─── PROVIDED RECORDS
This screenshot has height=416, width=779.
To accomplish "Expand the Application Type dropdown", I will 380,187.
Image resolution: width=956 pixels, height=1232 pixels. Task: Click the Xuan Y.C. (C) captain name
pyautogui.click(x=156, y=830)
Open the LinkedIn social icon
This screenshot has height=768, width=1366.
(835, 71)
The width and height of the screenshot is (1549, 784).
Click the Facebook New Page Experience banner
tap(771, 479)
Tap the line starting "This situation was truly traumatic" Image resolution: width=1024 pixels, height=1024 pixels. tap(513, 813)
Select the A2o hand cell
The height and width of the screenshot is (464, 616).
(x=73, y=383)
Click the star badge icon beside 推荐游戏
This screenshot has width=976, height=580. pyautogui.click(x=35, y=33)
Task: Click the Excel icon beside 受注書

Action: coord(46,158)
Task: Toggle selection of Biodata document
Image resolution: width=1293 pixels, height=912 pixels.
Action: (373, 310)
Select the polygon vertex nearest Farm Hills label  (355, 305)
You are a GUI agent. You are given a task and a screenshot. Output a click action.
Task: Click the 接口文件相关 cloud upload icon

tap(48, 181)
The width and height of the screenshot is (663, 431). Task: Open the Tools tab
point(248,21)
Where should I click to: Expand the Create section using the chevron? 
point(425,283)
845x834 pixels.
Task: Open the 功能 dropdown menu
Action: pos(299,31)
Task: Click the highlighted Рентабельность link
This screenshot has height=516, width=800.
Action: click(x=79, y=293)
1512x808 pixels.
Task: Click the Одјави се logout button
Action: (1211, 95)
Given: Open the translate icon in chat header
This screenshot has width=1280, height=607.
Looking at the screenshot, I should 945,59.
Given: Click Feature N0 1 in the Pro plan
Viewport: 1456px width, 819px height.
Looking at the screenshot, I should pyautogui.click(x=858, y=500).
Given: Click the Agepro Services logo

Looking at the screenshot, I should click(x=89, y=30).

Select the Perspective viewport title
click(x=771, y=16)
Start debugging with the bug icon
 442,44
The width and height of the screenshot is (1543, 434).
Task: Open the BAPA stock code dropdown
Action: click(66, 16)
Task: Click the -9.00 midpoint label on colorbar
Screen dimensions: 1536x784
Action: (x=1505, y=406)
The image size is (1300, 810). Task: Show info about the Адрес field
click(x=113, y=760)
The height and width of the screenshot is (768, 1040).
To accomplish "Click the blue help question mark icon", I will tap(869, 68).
──────
TASK DESCRIPTION ▸ Each line above that has the word "will" should be copied.

WRITTEN RESPONSE ▸
To accomplish "Expand the Application Type dropdown", I will 380,187.
To accomplish "Click the blue help question mark icon", I will tap(869, 68).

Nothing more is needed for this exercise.